A married mother-of-two has told how she ate almost 100 Nurofen Plus tablets a day after becoming addicted to the codeine they contain.
The 42-year-old said trawling the pharmacies of her hometown to avoid bulk buying at any one store became a "fulltime job".
The addiction left her like a "zombie" and almost ruined her marriage. She is calling for awareness of the threat posed by the pills.
Her revelations come as a medical expert reports a surge in the number of Kiwis addicted to strong over-the-counter pain relief known as codeine analgesics, mirroring trends in the UK.
Capital and Coast Health chief medical officer Dr Geoff Robinson said the problem was a "silent epidemic" and called for mandatory monitoring by pharmacies.
The Kiwi addict, who spoke on condition of anonymity, started taking Nurofen Plus five or six years ago to ease a pain in her leg that had remained undiagnosed for two decades.
She initially followed recommended dose instructions but within two months she was up to two large packets - 96 tablets - a day.
She said they gave her a "high", a "sense of wellbeing" and "quite a buzz".
"It removed the pain from my leg but it also gave me a lot of energy. I could zoom around the house and do all the housework in 10 minutes. It gave me a great sense of euphoria."
She realised she was addicted when she made repeat visits to the same pharmacies. She said it was a wonder she didn't die.
"I used to look like a drug addict basically, because I was. I looked terrible. I had spots all over my face. I was a zombie, nothing ever got done.
"I was so sick, I wasn't eating, I lost weight, I was sleeping all the time. I had bad stomach aches but they were probably ulcers. I couldn't go to the toilet, I was yellow and my skin was disgusting."
She said she spent about $10,000 on the tablets.

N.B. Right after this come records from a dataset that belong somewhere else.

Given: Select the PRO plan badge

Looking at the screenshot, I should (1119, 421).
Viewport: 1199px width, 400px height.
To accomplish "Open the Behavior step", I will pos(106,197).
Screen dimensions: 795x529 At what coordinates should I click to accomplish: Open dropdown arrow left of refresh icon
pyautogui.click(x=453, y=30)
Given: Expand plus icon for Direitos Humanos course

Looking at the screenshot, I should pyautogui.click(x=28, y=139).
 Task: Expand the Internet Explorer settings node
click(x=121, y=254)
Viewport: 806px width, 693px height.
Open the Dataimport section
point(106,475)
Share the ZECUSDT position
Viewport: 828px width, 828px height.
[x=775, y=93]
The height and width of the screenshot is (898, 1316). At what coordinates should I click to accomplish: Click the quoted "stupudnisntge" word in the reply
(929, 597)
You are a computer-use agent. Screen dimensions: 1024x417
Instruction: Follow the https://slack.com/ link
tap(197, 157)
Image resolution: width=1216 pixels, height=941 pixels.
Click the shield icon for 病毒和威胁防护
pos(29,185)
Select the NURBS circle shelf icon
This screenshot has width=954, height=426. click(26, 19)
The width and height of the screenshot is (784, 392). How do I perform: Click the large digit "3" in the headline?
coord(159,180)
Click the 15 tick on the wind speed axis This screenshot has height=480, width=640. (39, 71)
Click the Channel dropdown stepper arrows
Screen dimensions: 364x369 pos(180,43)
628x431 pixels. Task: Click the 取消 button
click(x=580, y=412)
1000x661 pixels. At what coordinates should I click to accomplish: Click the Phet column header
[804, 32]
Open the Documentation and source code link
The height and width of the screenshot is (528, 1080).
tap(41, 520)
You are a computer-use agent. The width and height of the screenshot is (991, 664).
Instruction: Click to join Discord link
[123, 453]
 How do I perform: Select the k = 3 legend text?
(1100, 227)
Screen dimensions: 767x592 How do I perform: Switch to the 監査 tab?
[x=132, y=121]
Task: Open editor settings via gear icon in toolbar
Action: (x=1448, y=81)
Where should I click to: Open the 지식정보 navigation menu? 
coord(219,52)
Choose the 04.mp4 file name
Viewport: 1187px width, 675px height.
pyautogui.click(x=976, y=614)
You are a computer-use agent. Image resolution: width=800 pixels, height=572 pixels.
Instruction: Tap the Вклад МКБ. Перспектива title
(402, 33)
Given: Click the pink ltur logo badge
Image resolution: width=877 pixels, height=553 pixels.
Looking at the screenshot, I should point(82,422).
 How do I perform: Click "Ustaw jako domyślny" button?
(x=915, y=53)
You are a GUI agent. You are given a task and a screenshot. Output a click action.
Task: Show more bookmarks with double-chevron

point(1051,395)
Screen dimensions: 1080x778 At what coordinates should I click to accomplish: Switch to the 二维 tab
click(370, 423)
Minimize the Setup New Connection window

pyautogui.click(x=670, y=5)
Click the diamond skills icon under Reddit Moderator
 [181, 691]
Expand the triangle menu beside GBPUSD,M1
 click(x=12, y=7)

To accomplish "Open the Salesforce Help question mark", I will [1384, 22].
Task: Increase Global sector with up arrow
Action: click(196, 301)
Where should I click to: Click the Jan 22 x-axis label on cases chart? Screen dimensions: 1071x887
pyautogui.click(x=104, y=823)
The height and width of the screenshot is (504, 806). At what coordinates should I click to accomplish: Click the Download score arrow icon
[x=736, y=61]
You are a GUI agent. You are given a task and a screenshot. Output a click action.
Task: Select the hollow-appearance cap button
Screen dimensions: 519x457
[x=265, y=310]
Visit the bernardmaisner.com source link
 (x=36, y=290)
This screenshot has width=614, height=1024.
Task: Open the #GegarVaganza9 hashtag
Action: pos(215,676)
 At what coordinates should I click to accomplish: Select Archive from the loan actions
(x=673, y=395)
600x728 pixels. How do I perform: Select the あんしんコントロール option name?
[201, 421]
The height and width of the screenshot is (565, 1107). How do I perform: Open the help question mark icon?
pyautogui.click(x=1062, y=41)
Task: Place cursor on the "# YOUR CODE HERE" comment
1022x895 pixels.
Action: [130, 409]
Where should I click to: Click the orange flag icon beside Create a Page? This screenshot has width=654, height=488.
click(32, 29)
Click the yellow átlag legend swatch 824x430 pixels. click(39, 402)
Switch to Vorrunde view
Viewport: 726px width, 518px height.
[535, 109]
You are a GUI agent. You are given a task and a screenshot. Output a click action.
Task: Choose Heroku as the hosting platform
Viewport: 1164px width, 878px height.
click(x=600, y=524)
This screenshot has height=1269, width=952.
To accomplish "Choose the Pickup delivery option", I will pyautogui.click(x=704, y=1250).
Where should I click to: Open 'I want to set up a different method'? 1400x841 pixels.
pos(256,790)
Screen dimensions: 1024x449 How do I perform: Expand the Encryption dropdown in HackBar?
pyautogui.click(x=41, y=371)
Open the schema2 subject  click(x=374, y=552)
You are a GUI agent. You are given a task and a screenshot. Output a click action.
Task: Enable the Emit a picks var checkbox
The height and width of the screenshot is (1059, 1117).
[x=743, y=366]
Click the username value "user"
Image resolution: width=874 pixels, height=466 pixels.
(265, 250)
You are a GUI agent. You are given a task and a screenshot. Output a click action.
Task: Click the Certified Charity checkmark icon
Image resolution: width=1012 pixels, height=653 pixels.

Although she realised she needed help, she felt "isolated", "alienated" and too ashamed to talk to a doctor, friends or even her husband.
"I just hit rock bottom. I could hardly get off the couch, I would sleep all day. My husband and kids were away at work and school so they didn't know."
She was eventually confronted by her mother and sister, and then her husband.
"It was then I just broke down and said, 'yes, I do have a problem'. So we worked out how I was going to come off it."
The woman was weaned off the tablets, but not before her addiction had a "devastating" impact on her family, with her husband set to take their children and leave her.
"It took me about three or four gos to get off it. I would start coming off it and tell (my husband) I was doing really well, then I would end up sneaking extra tablets."
Now working and running every day, she's been clean for about three years, takes no other drugs and has regular sessions with a counsellor arranged through Community Alcohol and Drug Services (CADS).
Dr Robinson works in a medical detox unit within Capital and Coast Health and said he saw at least one Nurofen Plus addict a month.
"The people we see are substantial addicts. They are taking up to 40 to 60 Nurofen Plus a day."
Nurofen Plus and similar products contained other drugs such as ibuprofen which could cause bleeding from stomach ulcers and kidney and liver failure in high doses.
"We have had a 20-year-old who had ulcers and needed a blood transfusion because they have bleeding in their stomachs but most [patients] are in their 40s."
Dr Robinson said addicts travelled "considerable distances" to buy tablets from different shops.
He urged codeine addicts to front up for appropriate treatment and called for greater monitoring by pharmacies.
There was enough awareness about P, alcohol and cannabis, but codeine addiction was "a hidden and silent epidemic", said Dr Robinson.